Text passage:
##############################
Pharos-Tribune

Local News

November 21, 2012

Being Thankful: A mother’s life

Woman is thankful for organ donor who made family holidays possible.

LOGANSPORT — Two years ago, Sandy Oravsky, Logansport, received a phone call delivering news that saved her life.

Oravsky got a call from a hospital at 11 p.m. Dec. 19, 2010, saying she might have a kidney organ donor. She stayed awake for several hours waiting to hear news of the organ.

Kristen Williamson knows her mother wouldn’t be living today if it wasn’t for an organ donor.

Oravsky, Williamson’s mother, was diagnosed with a kidney disease, Focal Sclerosis, in 1999. Oravsky lived with the disease and was on dialysis for nearly five years because her kidney function was low, Williamson said.

“My mother was convinced God had another plan for her,” Williamson said. “She decided she was going to teach others to live with hard times through God.”

Two years ago, Oravsky was notified a kidney was available.

“They called to ask me if I wanted the kidney,” Oravsky said, laughing. “I said of course.”
##############################
Records supplied:
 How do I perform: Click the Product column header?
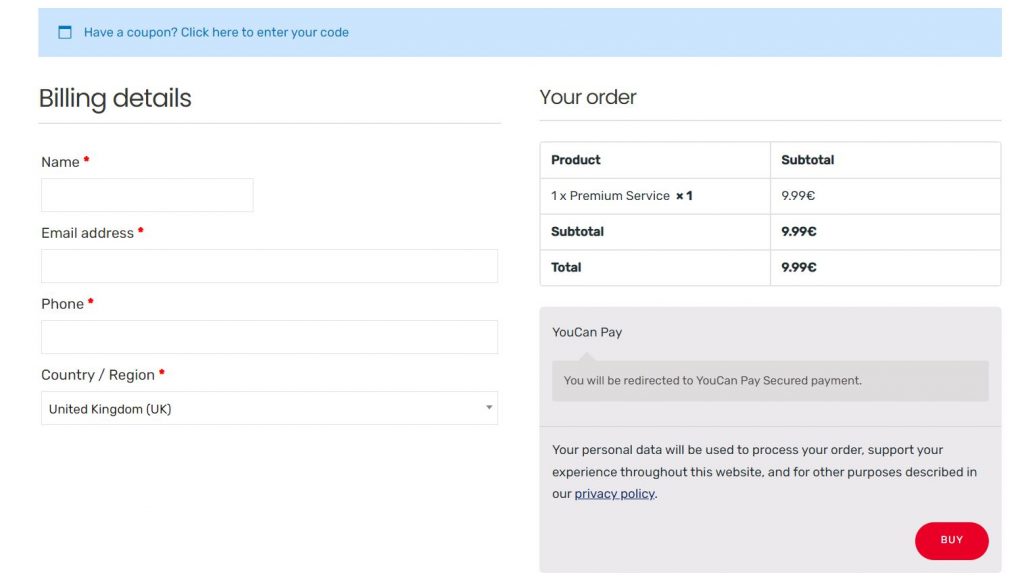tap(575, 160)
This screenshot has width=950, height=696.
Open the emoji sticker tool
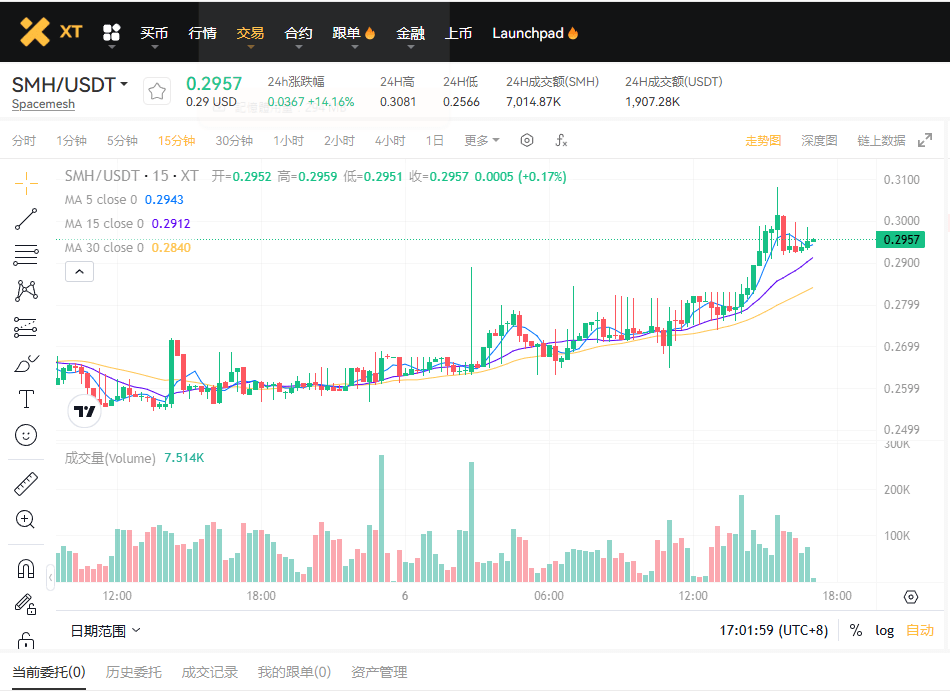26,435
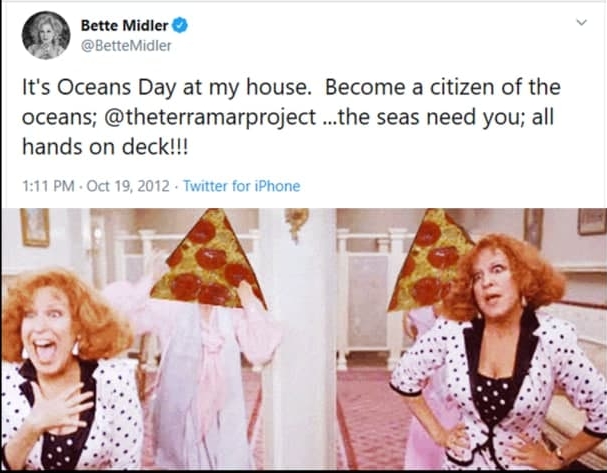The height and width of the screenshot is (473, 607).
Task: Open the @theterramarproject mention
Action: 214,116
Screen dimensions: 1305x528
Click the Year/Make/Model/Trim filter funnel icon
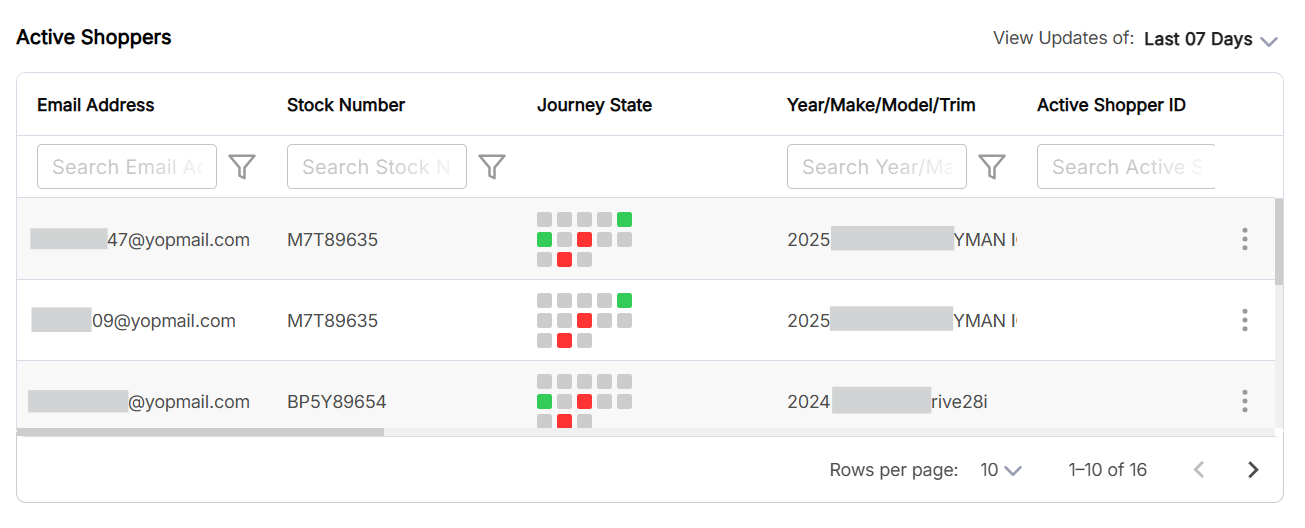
##############################
Work request:
Can you transcribe the kidney donor article, starting at "Kristen Williamson knows" and ending at "low, Williamson said."? The listing has no connection to the article about the kidney donor.

Worked solution:
Kristen Williamson knows her mother wouldn’t be living today if it wasn’t for an organ donor.

Oravsky, Williamson’s mother, was diagnosed with a kidney disease, Focal Sclerosis, in 1999. Oravsky lived with the disease and was on dialysis for nearly five years because her kidney function was low, Williamson said.